Use random_state in svd for fbpca#227
Conversation
If the user passes a random_state to the pca calculation, we should actually use it for fbpca. There was a recent upstream change that caused the PCA output to always be the exact same even if we set a random_state.
|
Hello @rtomek! When you say "upstream", what are you referring to? My concern with your change is that it mutates the random state globally, which is not a good pattern. But we could use a context manager. But first, I'm not sure I understand what the issue is in the first place. |
People shouldn't be using the old global rng state methods anymore, but let's keep the affected random state local to the svd method from fbpca.
|
I realized that it affected the global state after I pushed it. So yeah I had the same thought as you so I added a way to save the state. There is an assumption that setting the random_state does something rather than nothing unless otherwise documented. I used it with the intent to make something reproducable (or deliberately change it) and I wasn't able to control the output of fbpca. Something else in my code was unknowingly controlling the the output of this function. This allows one to narrowly control the reproducability of this specific function if they choose to - which seems to be the intent of even having random_state as an argument.
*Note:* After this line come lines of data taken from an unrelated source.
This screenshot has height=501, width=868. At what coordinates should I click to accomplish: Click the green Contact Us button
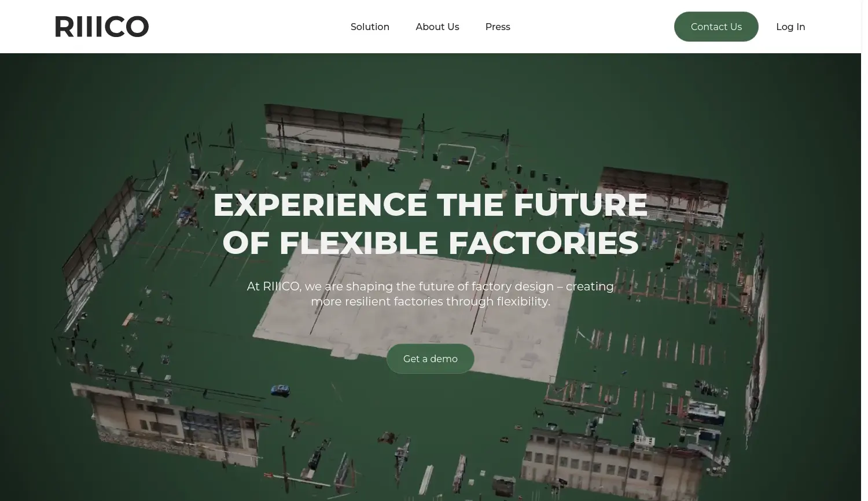(x=716, y=27)
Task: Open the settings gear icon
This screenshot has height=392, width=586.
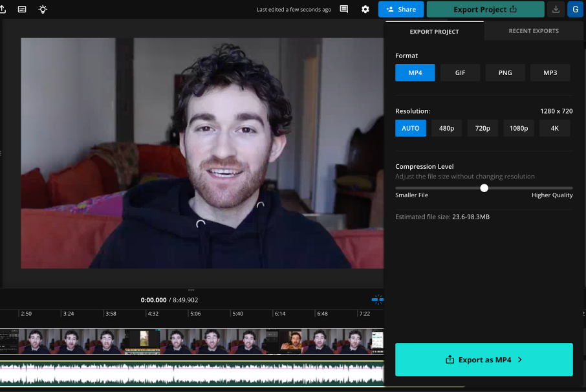Action: [365, 10]
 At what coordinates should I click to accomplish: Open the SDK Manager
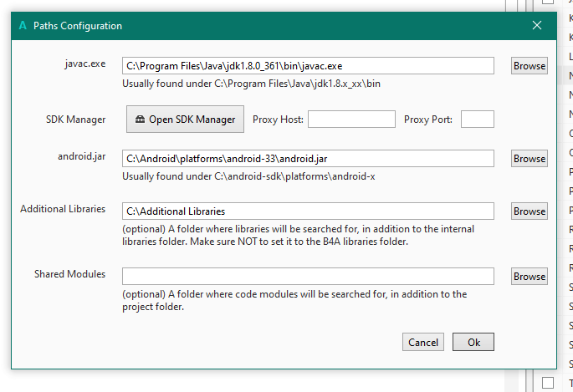point(185,120)
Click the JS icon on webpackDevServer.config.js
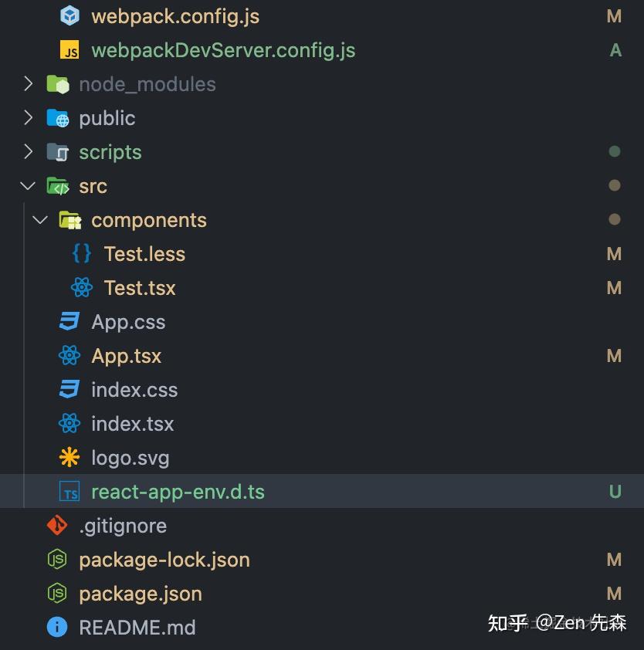 click(x=69, y=49)
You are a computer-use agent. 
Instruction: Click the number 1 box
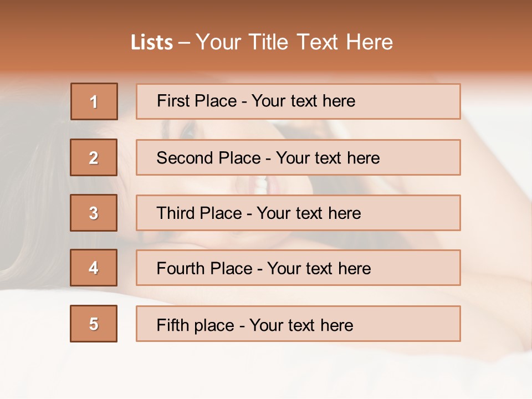point(94,101)
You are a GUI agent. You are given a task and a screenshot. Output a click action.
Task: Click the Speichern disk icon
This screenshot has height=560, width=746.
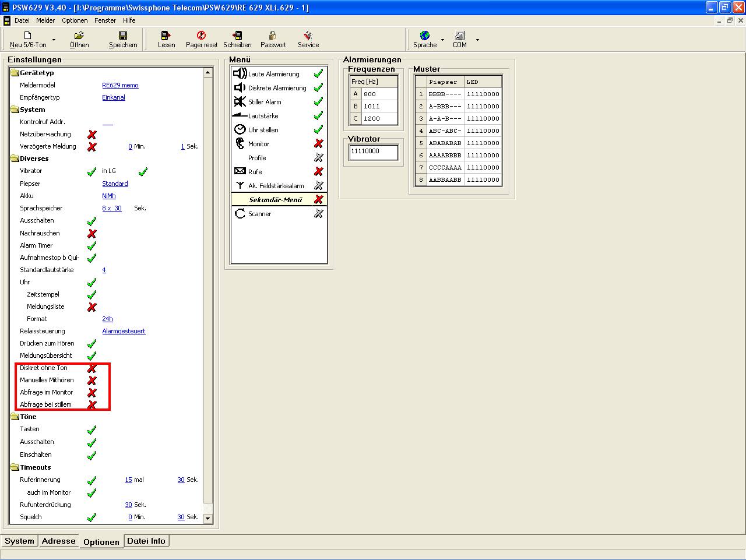point(123,36)
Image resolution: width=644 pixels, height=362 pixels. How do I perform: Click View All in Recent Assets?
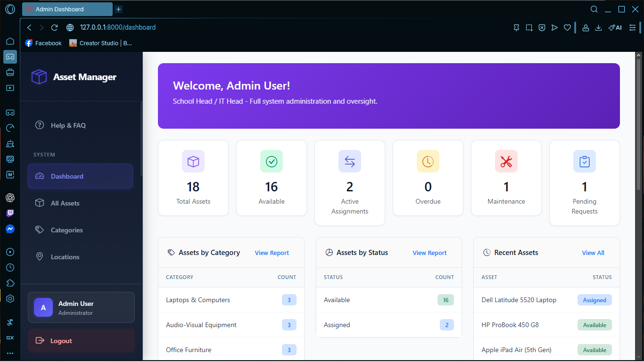click(x=593, y=253)
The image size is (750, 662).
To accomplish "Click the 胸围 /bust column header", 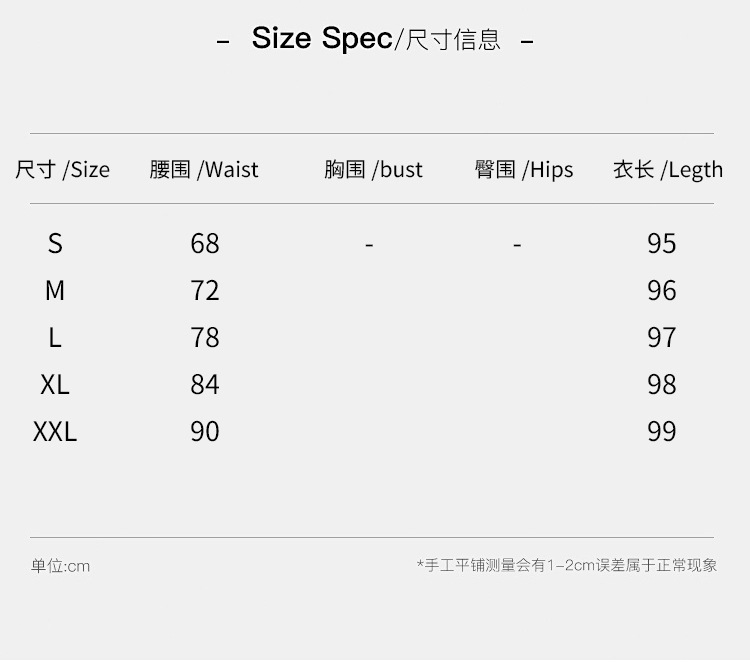I will click(x=373, y=170).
For scipy, it uses LAPACK as a backend for calculating the svd so as far as I can tell we don't have control over that method. |
|
Also, I said 'upstream' in that as far as I could tell, this issue came up after updating other 3rd party packages. I had two different virtual environments with the same version of prince exhibiting different behavior on the exact same code. However, after looking into this some more, I'm even more confused than before why setting random_state with fbpca ever worked, it must be something on my end that I didn't notice. |
If the user passes a random_state to the pca calculation, we should actually use it for fbpca. There was a recent upstream change that caused the PCA output to always be the exact same even if we set a random_state.